Six teams have new bosses at the helm, and three more are only in their second season with their clubs - making Ernie Merrick the current longest-serving A-League coach after just two years with Newcastle Jets.

The rapid turnover of coaches has meant Australian football has seen a series of shock exits over the 14 years of the A-League era - here are the best of them.


In terms of drama, it’s hard to top Branko’s swift and sudden sacking by Newcastle Jets in 2011.

On the morning of October 4, he was the smiling face of the Jets at the launch of the A-League, four days out from the start of the new season. Minutes later, he was called back to Newcastle and sacked on the spot that afternoon by maverick owner Nathan Tinkler.

It was a breathtaking turnaround for the former Sydney FC and Sydney United coach who had been hired on an initial two year deal in 2009 and then had his contract extended until 2015 when Tinkler took over.

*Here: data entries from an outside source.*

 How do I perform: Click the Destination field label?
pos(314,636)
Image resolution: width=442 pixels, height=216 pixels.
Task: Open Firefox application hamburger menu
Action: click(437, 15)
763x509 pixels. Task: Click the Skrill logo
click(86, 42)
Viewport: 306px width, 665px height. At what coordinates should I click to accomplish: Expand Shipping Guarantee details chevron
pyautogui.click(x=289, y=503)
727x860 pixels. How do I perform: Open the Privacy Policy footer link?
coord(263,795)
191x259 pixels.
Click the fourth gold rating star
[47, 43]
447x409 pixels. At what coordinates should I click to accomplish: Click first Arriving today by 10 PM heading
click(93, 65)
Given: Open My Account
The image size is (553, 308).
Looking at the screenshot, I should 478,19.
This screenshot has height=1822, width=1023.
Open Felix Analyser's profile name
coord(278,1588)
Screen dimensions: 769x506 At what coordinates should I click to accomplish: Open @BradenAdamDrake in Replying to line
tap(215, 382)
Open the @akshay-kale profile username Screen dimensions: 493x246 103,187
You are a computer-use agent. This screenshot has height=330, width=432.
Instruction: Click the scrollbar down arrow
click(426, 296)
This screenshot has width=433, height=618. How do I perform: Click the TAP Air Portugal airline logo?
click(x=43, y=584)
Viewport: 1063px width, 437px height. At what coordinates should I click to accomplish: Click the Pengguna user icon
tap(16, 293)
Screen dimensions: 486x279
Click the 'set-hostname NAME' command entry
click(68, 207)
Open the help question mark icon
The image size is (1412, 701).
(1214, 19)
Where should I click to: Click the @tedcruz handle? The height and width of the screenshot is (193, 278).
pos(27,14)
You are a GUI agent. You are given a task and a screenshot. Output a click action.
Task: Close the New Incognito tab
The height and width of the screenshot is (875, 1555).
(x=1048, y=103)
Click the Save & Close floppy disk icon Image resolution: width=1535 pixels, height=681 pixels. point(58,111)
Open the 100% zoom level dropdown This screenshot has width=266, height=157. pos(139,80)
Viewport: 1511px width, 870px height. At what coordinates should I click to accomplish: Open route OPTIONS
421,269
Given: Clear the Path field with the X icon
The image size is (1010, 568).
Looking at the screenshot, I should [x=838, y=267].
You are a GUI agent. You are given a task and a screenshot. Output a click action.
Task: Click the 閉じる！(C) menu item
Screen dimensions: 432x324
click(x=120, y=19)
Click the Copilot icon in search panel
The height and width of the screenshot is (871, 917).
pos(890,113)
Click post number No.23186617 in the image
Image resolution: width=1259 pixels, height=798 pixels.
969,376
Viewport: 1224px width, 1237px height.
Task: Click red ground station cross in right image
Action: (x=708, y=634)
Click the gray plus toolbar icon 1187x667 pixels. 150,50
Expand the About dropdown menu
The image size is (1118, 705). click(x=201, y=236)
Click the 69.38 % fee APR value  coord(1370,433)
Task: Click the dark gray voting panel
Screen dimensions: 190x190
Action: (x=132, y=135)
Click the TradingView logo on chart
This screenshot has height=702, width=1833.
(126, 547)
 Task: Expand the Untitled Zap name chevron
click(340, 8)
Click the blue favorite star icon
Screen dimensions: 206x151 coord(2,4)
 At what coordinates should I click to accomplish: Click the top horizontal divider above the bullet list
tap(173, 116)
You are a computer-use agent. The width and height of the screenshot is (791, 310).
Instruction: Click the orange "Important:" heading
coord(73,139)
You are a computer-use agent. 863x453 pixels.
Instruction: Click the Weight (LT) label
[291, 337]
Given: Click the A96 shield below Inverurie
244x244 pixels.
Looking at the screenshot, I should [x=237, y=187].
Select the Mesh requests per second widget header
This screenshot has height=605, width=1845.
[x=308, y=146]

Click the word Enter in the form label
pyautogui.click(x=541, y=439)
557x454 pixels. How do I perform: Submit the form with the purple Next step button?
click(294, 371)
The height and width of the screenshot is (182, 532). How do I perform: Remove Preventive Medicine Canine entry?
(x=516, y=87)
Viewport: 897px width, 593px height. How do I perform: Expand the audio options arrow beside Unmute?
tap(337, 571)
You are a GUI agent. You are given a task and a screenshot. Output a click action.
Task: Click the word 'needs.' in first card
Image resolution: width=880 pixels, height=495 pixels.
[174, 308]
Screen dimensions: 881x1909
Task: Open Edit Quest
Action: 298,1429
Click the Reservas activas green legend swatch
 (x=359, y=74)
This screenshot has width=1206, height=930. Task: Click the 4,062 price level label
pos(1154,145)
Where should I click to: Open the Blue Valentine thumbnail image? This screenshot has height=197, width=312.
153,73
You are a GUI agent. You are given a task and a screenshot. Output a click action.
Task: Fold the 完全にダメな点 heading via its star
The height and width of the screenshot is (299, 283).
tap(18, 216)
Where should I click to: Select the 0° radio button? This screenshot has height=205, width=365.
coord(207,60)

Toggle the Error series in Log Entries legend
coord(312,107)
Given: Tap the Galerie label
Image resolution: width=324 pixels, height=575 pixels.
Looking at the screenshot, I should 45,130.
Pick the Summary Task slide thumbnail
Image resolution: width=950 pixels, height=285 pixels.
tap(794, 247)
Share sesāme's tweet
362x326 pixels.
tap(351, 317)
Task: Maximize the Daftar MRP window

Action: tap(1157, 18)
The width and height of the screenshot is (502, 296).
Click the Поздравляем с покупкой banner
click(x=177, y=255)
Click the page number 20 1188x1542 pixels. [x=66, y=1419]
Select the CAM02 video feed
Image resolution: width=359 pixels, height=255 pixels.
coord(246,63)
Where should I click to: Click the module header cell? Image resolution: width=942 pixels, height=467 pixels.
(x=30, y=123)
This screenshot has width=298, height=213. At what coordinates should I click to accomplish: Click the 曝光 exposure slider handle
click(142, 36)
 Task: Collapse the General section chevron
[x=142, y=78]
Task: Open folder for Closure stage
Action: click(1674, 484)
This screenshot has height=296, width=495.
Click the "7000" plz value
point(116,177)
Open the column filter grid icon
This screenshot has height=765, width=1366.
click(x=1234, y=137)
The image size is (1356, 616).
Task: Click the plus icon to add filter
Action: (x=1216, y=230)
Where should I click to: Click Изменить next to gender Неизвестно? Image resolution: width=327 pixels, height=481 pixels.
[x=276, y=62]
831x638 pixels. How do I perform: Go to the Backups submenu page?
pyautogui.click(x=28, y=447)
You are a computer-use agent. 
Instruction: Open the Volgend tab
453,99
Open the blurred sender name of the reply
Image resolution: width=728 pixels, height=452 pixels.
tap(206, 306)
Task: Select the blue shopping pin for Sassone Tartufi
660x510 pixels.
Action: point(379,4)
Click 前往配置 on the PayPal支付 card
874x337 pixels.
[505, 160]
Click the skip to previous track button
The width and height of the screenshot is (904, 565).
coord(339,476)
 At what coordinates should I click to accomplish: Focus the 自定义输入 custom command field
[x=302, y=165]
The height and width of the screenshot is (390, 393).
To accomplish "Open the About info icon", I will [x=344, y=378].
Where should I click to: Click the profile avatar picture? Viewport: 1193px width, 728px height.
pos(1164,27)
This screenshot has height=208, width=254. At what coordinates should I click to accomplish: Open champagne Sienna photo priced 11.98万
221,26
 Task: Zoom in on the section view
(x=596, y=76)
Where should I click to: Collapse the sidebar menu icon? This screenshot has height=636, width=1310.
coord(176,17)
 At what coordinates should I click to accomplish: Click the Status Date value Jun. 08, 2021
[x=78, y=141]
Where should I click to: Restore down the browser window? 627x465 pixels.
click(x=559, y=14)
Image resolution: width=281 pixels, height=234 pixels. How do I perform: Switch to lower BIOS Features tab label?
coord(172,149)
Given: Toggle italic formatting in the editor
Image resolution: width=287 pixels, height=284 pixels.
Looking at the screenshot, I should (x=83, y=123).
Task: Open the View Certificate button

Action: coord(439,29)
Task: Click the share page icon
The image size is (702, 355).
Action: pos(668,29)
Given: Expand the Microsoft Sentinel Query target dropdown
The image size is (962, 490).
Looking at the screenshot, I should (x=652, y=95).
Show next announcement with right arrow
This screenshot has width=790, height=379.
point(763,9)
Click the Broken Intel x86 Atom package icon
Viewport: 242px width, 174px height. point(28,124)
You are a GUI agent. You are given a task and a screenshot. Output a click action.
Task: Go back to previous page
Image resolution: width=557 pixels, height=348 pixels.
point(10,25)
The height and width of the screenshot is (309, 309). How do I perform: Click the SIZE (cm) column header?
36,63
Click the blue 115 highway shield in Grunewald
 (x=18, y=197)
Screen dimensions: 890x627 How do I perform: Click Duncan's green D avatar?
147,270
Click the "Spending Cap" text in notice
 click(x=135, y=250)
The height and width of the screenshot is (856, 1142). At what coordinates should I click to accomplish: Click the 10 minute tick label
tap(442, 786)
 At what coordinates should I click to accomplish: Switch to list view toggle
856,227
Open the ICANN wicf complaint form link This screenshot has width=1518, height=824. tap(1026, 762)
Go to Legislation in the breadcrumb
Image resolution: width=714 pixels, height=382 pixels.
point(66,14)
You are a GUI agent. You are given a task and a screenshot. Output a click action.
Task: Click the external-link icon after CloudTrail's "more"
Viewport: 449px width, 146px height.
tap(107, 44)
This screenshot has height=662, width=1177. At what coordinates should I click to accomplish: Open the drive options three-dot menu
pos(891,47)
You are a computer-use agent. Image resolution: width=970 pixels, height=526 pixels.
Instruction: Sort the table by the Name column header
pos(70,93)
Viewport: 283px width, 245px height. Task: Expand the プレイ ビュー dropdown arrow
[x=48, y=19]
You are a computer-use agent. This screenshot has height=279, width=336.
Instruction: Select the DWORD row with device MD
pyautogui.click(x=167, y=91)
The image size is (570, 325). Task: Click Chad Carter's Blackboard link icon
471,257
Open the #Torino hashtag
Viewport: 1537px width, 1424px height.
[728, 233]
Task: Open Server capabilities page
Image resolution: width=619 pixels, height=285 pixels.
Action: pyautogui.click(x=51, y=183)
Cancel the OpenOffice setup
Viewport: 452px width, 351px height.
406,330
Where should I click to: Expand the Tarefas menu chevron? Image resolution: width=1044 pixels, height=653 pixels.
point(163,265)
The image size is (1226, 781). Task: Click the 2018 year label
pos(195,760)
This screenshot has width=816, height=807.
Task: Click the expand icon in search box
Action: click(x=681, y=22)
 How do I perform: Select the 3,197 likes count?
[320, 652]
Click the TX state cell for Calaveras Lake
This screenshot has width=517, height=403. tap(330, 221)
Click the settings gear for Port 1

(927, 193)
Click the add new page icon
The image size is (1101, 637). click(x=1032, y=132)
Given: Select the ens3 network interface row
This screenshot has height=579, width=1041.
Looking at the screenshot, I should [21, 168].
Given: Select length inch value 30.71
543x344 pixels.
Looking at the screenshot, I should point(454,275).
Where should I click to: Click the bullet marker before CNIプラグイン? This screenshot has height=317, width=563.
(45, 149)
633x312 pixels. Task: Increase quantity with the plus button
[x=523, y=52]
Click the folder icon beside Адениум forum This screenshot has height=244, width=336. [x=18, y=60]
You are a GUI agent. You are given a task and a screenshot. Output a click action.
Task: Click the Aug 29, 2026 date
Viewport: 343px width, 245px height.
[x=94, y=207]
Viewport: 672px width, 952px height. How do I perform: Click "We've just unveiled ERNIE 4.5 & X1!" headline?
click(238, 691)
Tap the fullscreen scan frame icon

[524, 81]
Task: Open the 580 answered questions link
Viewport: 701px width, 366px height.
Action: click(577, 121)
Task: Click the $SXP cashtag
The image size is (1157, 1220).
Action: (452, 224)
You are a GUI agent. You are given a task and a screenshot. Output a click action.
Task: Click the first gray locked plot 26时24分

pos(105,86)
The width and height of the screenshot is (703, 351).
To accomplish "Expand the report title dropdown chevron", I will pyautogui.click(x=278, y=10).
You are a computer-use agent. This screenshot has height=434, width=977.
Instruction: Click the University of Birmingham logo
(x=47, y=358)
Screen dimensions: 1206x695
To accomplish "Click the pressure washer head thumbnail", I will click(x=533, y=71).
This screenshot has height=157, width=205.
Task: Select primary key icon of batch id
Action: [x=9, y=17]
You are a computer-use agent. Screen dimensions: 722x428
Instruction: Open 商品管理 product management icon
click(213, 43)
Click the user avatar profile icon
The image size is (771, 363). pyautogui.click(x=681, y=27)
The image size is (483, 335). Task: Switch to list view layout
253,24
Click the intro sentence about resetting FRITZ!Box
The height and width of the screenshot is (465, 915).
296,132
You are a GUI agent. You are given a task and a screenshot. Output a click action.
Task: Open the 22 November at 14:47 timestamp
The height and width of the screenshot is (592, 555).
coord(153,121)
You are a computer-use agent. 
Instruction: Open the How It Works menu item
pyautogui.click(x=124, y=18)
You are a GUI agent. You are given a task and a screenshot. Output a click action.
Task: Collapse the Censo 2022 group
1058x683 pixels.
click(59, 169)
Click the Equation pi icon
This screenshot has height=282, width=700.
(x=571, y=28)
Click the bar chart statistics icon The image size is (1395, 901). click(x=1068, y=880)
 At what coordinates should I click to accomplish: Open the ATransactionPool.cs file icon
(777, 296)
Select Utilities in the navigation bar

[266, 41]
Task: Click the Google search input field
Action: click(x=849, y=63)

But it all started to fall apart when Culina hired his Socceroo son Jason as a marquee on a three year deal – only for the club to find out he had a potentially career-ending knee injury with doubts about it being covered by insurance as they claimed it may have been pre-existing when he signed.

Jason never played for the Jets – and only played eight more games in his career, two years later at Sydney FC – and his dad took the fall as Tinkler tried to get the big bucks marquee contract scrapped by the FFA, while Gary van Egmond returned to take charge in Culina’s absence.



It hasn't just been the A-League playing hardball with coaches either – the FFA acted without hesitation against dour German Holger Osieck when his stint with the Socceroos soured.

Despite qualifying for Brazil 2014, albeit with lacklustre results, Osieck’s tactics and squad selection was on the nose. Grimly reliant on the fading stars of the now-ageing Golden Generation, Oseick’s brand of football was increasing loathed by fans and pundits.

With the next gen frozen out and a group stage exit in Brazil looking as good as guaranteed, the FFA effectively set Osieck an impossible task to highlight his shortcomings…and organised back to back friendlies against Brazil and France.

The match in Brasilia in September 2013 ended 6-0. The match in Paris the following month also ended 6-0. Holger’s career in management ended immediately. He’s never coached another team since.

Ange Postecoglou was immediately installed in his place (much to Melbourne Victory’s forced-smile ire) and the Golden Generation became the old generation, replaced by the new. We still exited at the group stage of Brazil 2014 without a win though.